Here’s a simple question about game theory.
Imagine that you think (a) that coherent credences need not satisfy countable additivity, and you think (b) that sometimes mixed strategies are optimal, and so we should consider all mixed strategies in deciding what an agent should do. I’m not particularly fond of either (a) or (b), but I know that I have readers who endorse each, and I suspect that I have readers who endorse the conjunction of the two.
Now imagine we’re trying to analyse a game where a player has a countable infinity of option in front of them. Should we take one of the player’s options to be the mixed strategy where the player has, for each option, probability 0 of taking that option? If so, then (a) how do we evaluate how good a strategy that is, and (b) are there any cases where this is the optimal strategy?

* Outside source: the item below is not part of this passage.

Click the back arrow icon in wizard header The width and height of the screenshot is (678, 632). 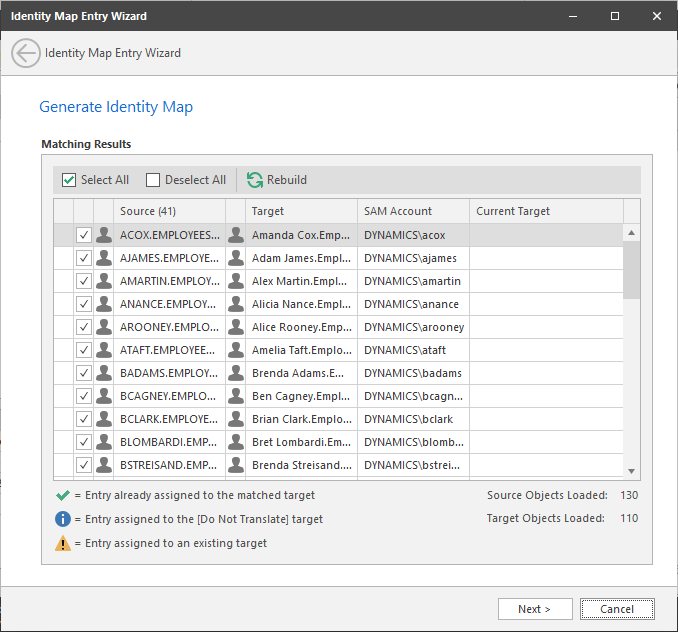tap(26, 53)
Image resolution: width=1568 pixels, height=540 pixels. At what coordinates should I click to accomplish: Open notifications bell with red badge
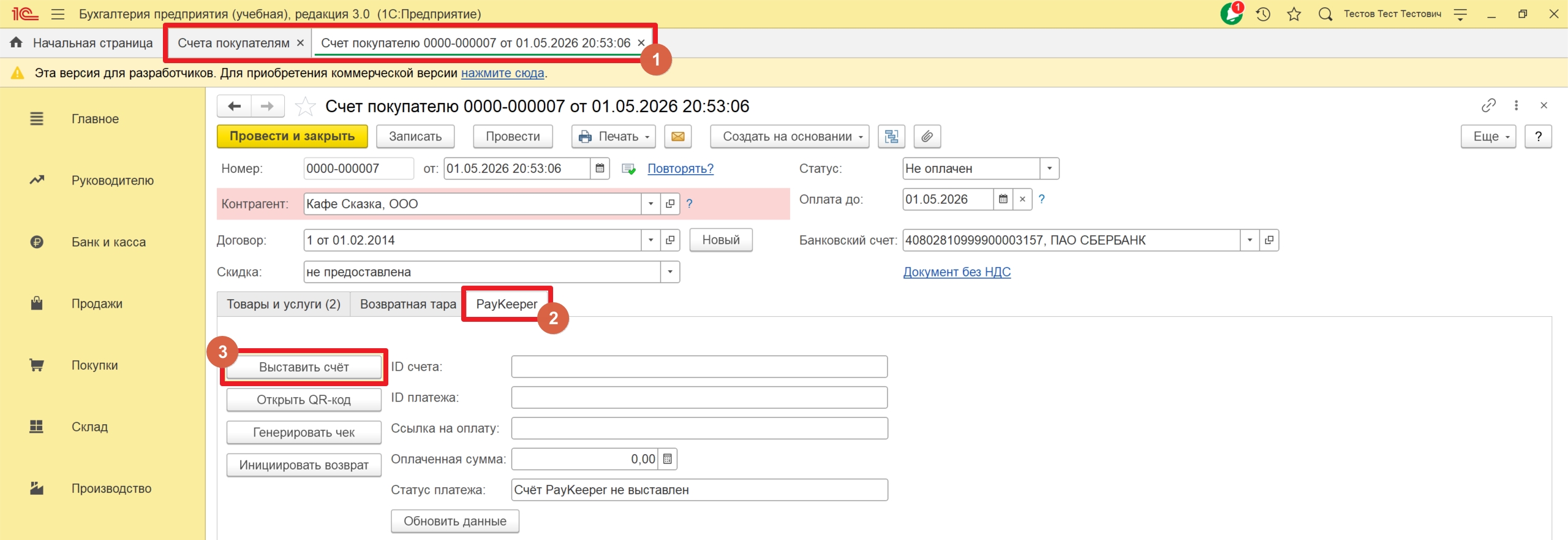[1231, 13]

Here’s a more particular instance of this puzzle. Row and Column are playing a game of infinite matching pennies. Each player has to select a positive integer. Row wins if they select the same number, Column wins if they select a different number. I imagine that the opponent of countable additivity will want to say that the solution to the game is that both players play the strategy of selecting a random number, with each number having probability zero of being selected. But I don’t know how the opponent of countable additivity figures out what the expected return of this strategy (or any other infinitary strategy) is for each player, so I don’t know why they would think it is an equilibrium. So what should someone who believes (a) and (b) say about this game?